● Exercise brief
Reproduce the line with "Toggle the device toolbar icon" and everything after it in the listing below, exactly, both ends included. No pictures.

● Given entries
____________________

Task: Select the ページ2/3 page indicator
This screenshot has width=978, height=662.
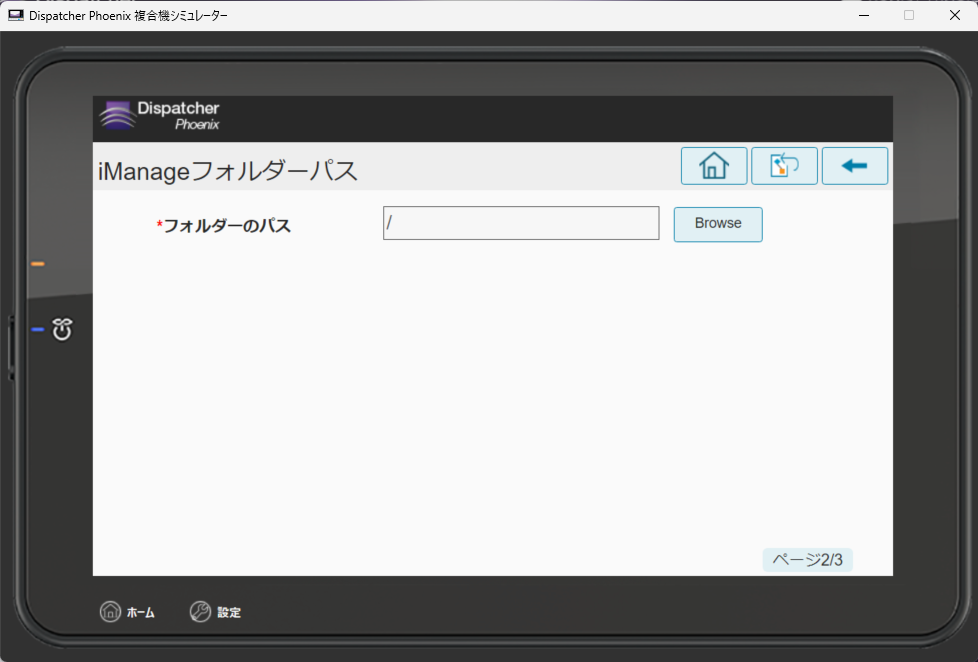Action: tap(807, 559)
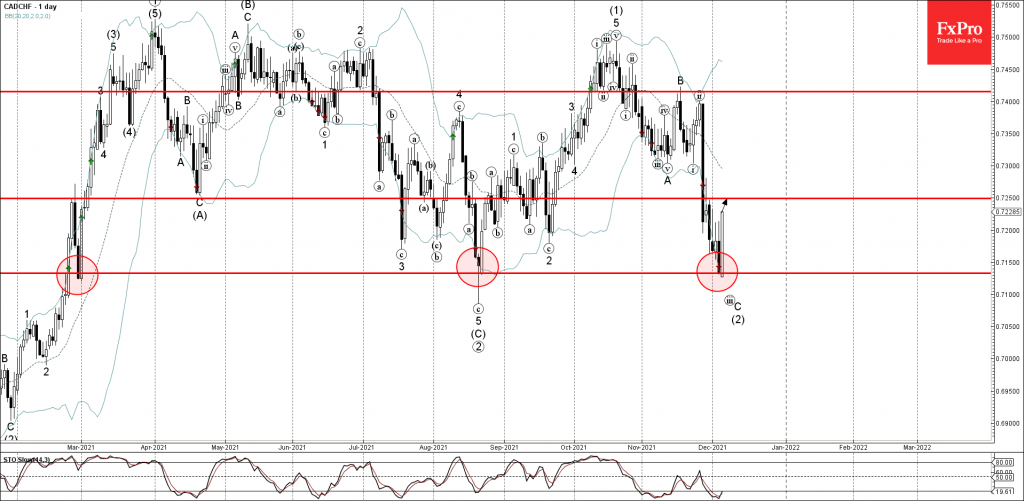The height and width of the screenshot is (501, 1024).
Task: Click the current price tag 0.72285
Action: point(1008,212)
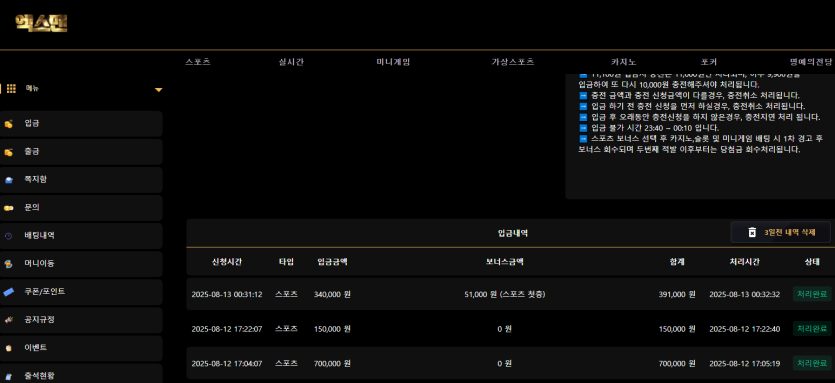This screenshot has height=383, width=835.
Task: Select the 문의 inquiry icon
Action: [x=9, y=208]
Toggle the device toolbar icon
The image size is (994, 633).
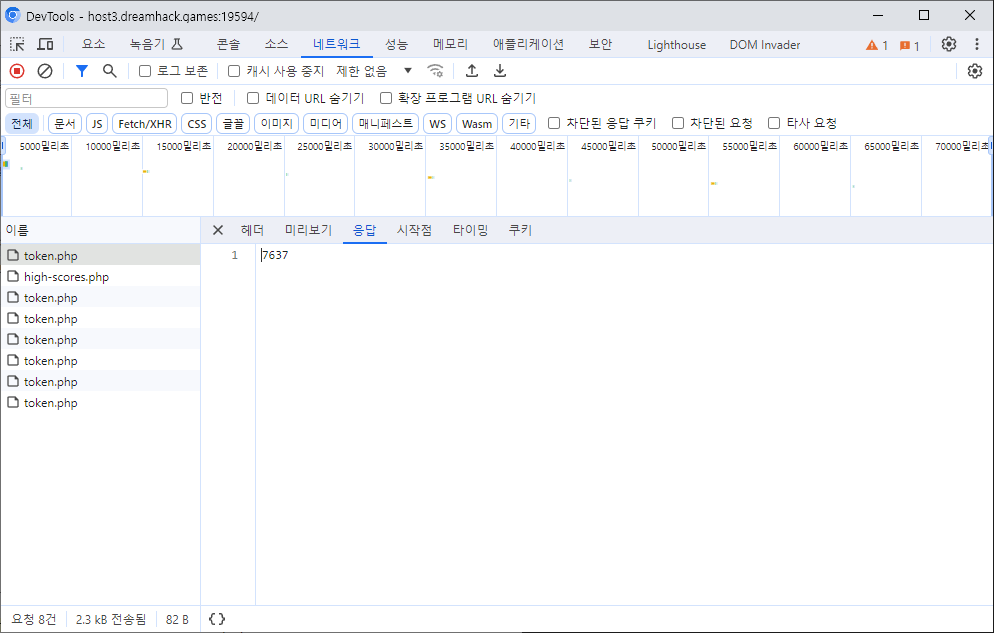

____________________

● Answer area
Toggle the device toolbar icon
The image size is (994, 633).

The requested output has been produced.